*Task objective*.
Your job is to copy all the entries precisely as they stand.

Task material below:

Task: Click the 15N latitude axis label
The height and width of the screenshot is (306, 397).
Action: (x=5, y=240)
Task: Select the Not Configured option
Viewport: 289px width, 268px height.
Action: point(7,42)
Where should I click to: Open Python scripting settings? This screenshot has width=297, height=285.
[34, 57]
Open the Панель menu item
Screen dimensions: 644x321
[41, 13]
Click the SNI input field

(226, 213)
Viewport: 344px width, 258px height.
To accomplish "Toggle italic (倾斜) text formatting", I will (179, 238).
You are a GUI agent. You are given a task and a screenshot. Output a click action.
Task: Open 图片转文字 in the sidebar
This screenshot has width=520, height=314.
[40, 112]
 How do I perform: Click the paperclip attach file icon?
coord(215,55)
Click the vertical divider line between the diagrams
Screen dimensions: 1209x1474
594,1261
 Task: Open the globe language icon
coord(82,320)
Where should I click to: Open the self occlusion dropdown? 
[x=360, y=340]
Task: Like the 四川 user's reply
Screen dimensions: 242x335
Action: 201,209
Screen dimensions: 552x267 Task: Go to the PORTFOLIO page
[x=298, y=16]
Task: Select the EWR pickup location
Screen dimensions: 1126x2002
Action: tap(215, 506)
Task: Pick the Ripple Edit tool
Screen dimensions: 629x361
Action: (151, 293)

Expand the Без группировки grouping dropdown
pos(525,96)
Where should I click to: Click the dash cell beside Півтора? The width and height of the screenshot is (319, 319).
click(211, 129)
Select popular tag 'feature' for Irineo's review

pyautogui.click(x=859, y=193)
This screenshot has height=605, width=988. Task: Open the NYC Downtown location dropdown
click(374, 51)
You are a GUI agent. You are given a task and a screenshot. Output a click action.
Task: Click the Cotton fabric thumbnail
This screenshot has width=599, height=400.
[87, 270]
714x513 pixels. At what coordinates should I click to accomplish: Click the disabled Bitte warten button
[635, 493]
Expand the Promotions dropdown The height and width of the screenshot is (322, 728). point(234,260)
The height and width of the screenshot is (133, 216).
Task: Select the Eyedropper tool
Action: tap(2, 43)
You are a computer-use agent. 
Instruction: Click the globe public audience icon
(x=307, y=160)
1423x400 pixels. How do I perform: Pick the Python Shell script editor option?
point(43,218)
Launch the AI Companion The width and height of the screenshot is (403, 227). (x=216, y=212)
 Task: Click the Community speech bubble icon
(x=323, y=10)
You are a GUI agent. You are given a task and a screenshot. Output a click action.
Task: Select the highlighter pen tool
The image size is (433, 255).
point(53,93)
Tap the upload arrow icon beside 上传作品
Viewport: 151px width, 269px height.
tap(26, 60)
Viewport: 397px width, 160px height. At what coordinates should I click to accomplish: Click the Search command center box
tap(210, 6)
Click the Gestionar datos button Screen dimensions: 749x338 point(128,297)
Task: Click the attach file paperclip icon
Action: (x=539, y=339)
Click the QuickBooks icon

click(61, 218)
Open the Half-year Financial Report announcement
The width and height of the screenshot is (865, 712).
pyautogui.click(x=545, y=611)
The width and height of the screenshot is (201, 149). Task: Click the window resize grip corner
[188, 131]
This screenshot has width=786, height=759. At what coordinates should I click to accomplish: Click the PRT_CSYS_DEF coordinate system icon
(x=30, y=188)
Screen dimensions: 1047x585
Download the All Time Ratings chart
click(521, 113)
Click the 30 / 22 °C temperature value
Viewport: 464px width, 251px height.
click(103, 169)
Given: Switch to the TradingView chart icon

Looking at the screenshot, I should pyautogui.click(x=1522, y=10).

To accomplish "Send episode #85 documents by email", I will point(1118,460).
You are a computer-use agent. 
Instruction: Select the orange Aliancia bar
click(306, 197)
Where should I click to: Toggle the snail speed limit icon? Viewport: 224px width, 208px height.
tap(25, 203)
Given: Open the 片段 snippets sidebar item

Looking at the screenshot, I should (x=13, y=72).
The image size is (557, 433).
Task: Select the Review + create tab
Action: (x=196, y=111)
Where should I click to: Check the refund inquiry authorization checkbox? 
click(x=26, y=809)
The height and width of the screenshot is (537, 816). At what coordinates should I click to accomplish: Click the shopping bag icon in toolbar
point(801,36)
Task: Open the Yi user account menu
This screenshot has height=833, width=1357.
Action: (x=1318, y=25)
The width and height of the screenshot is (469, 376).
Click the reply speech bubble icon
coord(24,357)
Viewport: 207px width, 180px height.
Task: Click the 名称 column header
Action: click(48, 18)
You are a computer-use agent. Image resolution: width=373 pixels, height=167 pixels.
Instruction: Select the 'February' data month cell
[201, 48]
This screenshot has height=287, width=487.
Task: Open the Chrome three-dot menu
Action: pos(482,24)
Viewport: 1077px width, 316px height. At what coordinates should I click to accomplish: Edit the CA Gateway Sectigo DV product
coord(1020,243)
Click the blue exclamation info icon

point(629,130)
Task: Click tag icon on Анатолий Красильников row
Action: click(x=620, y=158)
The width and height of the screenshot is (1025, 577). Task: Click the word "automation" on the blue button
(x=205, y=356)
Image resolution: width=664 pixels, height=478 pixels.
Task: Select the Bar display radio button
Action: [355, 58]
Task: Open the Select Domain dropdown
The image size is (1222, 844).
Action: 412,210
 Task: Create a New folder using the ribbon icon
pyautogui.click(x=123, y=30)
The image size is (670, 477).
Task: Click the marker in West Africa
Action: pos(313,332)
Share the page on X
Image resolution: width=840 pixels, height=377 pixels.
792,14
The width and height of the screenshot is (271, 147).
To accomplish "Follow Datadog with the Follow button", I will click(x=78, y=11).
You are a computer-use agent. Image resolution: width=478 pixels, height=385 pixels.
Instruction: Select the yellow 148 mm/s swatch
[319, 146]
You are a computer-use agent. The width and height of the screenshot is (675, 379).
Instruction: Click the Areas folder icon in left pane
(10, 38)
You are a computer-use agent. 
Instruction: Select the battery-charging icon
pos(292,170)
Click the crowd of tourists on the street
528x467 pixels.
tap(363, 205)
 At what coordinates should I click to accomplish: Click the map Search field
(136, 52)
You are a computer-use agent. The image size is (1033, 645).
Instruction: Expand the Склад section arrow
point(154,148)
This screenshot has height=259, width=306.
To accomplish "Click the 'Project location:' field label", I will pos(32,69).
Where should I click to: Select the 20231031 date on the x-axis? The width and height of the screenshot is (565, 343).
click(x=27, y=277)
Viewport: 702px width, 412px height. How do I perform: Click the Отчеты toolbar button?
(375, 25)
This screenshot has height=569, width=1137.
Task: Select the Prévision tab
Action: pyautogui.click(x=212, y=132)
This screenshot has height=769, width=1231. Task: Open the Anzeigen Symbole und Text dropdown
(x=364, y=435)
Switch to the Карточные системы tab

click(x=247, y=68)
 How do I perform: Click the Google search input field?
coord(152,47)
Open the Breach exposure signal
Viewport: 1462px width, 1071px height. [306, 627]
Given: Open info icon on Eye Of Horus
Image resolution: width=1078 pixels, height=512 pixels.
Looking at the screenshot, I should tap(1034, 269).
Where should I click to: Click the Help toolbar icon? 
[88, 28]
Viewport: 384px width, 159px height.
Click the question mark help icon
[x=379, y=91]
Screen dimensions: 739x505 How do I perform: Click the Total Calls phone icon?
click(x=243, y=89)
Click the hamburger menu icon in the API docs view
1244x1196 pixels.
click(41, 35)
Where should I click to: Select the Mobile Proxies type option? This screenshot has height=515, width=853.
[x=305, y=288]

End of Task material.

*Exercise response*.
Task: Click the 15N latitude axis label
The height and width of the screenshot is (306, 397).
Action: (x=5, y=240)
Task: Select the Not Configured option
Viewport: 289px width, 268px height.
Action: point(7,42)
Where should I click to: Open Python scripting settings? This screenshot has width=297, height=285.
[34, 57]
Open the Панель menu item
Screen dimensions: 644x321
[41, 13]
Click the SNI input field

(226, 213)
Viewport: 344px width, 258px height.
To accomplish "Toggle italic (倾斜) text formatting", I will (179, 238).
You are a GUI agent. You are given a task and a screenshot. Output a click action.
Task: Open 图片转文字 in the sidebar
This screenshot has width=520, height=314.
[40, 112]
 How do I perform: Click the paperclip attach file icon?
coord(215,55)
Click the vertical divider line between the diagrams
Screen dimensions: 1209x1474
594,1261
 Task: Open the globe language icon
coord(82,320)
Where should I click to: Open the self occlusion dropdown? 
[x=360, y=340]
Task: Like the 四川 user's reply
Screen dimensions: 242x335
Action: 201,209
Screen dimensions: 552x267 Task: Go to the PORTFOLIO page
[x=298, y=16]
Task: Select the EWR pickup location
Screen dimensions: 1126x2002
Action: tap(215, 506)
Task: Pick the Ripple Edit tool
Screen dimensions: 629x361
Action: (151, 293)

Expand the Без группировки grouping dropdown
pos(525,96)
Where should I click to: Click the dash cell beside Півтора? The width and height of the screenshot is (319, 319).
click(211, 129)
Select popular tag 'feature' for Irineo's review

pyautogui.click(x=859, y=193)
This screenshot has height=605, width=988. Task: Open the NYC Downtown location dropdown
click(374, 51)
You are a GUI agent. You are given a task and a screenshot. Output a click action.
Task: Click the Cotton fabric thumbnail
This screenshot has width=599, height=400.
[87, 270]
714x513 pixels. At what coordinates should I click to accomplish: Click the disabled Bitte warten button
[635, 493]
Expand the Promotions dropdown The height and width of the screenshot is (322, 728). point(234,260)
The height and width of the screenshot is (133, 216).
Task: Select the Eyedropper tool
Action: tap(2, 43)
You are a computer-use agent. 
Instruction: Click the globe public audience icon
(x=307, y=160)
1423x400 pixels. How do I perform: Pick the Python Shell script editor option?
point(43,218)
Launch the AI Companion The width and height of the screenshot is (403, 227). (x=216, y=212)
 Task: Click the Community speech bubble icon
(x=323, y=10)
You are a GUI agent. You are given a task and a screenshot. Output a click action.
Task: Select the highlighter pen tool
The image size is (433, 255).
point(53,93)
Tap the upload arrow icon beside 上传作品
Viewport: 151px width, 269px height.
tap(26, 60)
Viewport: 397px width, 160px height. At what coordinates should I click to accomplish: Click the Search command center box
tap(210, 6)
Click the Gestionar datos button Screen dimensions: 749x338 point(128,297)
Task: Click the attach file paperclip icon
Action: (x=539, y=339)
Click the QuickBooks icon

click(61, 218)
Open the Half-year Financial Report announcement
The width and height of the screenshot is (865, 712).
pyautogui.click(x=545, y=611)
The width and height of the screenshot is (201, 149). Task: Click the window resize grip corner
[188, 131]
This screenshot has width=786, height=759. At what coordinates should I click to accomplish: Click the PRT_CSYS_DEF coordinate system icon
(x=30, y=188)
Screen dimensions: 1047x585
Download the All Time Ratings chart
click(521, 113)
Click the 30 / 22 °C temperature value
Viewport: 464px width, 251px height.
click(103, 169)
Given: Switch to the TradingView chart icon

Looking at the screenshot, I should pyautogui.click(x=1522, y=10).

To accomplish "Send episode #85 documents by email", I will point(1118,460).
You are a computer-use agent. 
Instruction: Select the orange Aliancia bar
click(306, 197)
Where should I click to: Toggle the snail speed limit icon? Viewport: 224px width, 208px height.
tap(25, 203)
Given: Open the 片段 snippets sidebar item

Looking at the screenshot, I should (x=13, y=72).
The image size is (557, 433).
Task: Select the Review + create tab
Action: (x=196, y=111)
Where should I click to: Check the refund inquiry authorization checkbox? 
click(x=26, y=809)
The height and width of the screenshot is (537, 816). At what coordinates should I click to accomplish: Click the shopping bag icon in toolbar
point(801,36)
Task: Open the Yi user account menu
This screenshot has height=833, width=1357.
Action: (x=1318, y=25)
The width and height of the screenshot is (469, 376).
Click the reply speech bubble icon
coord(24,357)
Viewport: 207px width, 180px height.
Task: Click the 名称 column header
Action: click(48, 18)
You are a computer-use agent. Image resolution: width=373 pixels, height=167 pixels.
Instruction: Select the 'February' data month cell
[201, 48]
This screenshot has height=287, width=487.
Task: Open the Chrome three-dot menu
Action: pos(482,24)
Viewport: 1077px width, 316px height. At what coordinates should I click to accomplish: Edit the CA Gateway Sectigo DV product
coord(1020,243)
Click the blue exclamation info icon

point(629,130)
Task: Click tag icon on Анатолий Красильников row
Action: click(x=620, y=158)
The width and height of the screenshot is (1025, 577). Task: Click the word "automation" on the blue button
(x=205, y=356)
Image resolution: width=664 pixels, height=478 pixels.
Task: Select the Bar display radio button
Action: [355, 58]
Task: Open the Select Domain dropdown
The image size is (1222, 844).
Action: 412,210
 Task: Create a New folder using the ribbon icon
pyautogui.click(x=123, y=30)
The image size is (670, 477).
Task: Click the marker in West Africa
Action: pos(313,332)
Share the page on X
Image resolution: width=840 pixels, height=377 pixels.
792,14
The width and height of the screenshot is (271, 147).
To accomplish "Follow Datadog with the Follow button", I will click(x=78, y=11).
You are a computer-use agent. Image resolution: width=478 pixels, height=385 pixels.
Instruction: Select the yellow 148 mm/s swatch
[319, 146]
You are a computer-use agent. The width and height of the screenshot is (675, 379).
Instruction: Click the Areas folder icon in left pane
(10, 38)
You are a computer-use agent. 
Instruction: Select the battery-charging icon
pos(292,170)
Click the crowd of tourists on the street
528x467 pixels.
tap(363, 205)
 At what coordinates should I click to accomplish: Click the map Search field
(136, 52)
You are a computer-use agent. The image size is (1033, 645).
Instruction: Expand the Склад section arrow
point(154,148)
This screenshot has height=259, width=306.
To accomplish "Click the 'Project location:' field label", I will pos(32,69).
Where should I click to: Select the 20231031 date on the x-axis? The width and height of the screenshot is (565, 343).
click(x=27, y=277)
Viewport: 702px width, 412px height. How do I perform: Click the Отчеты toolbar button?
(375, 25)
This screenshot has height=569, width=1137.
Task: Select the Prévision tab
Action: pyautogui.click(x=212, y=132)
This screenshot has height=769, width=1231. Task: Open the Anzeigen Symbole und Text dropdown
(x=364, y=435)
Switch to the Карточные системы tab

click(x=247, y=68)
 How do I perform: Click the Google search input field?
coord(152,47)
Open the Breach exposure signal
Viewport: 1462px width, 1071px height. [306, 627]
Given: Open info icon on Eye Of Horus
Image resolution: width=1078 pixels, height=512 pixels.
Looking at the screenshot, I should tap(1034, 269).
Where should I click to: Click the Help toolbar icon? 
[88, 28]
Viewport: 384px width, 159px height.
Click the question mark help icon
[x=379, y=91]
Screen dimensions: 739x505 How do I perform: Click the Total Calls phone icon?
click(x=243, y=89)
Click the hamburger menu icon in the API docs view
1244x1196 pixels.
click(41, 35)
Where should I click to: Select the Mobile Proxies type option? This screenshot has height=515, width=853.
[x=305, y=288]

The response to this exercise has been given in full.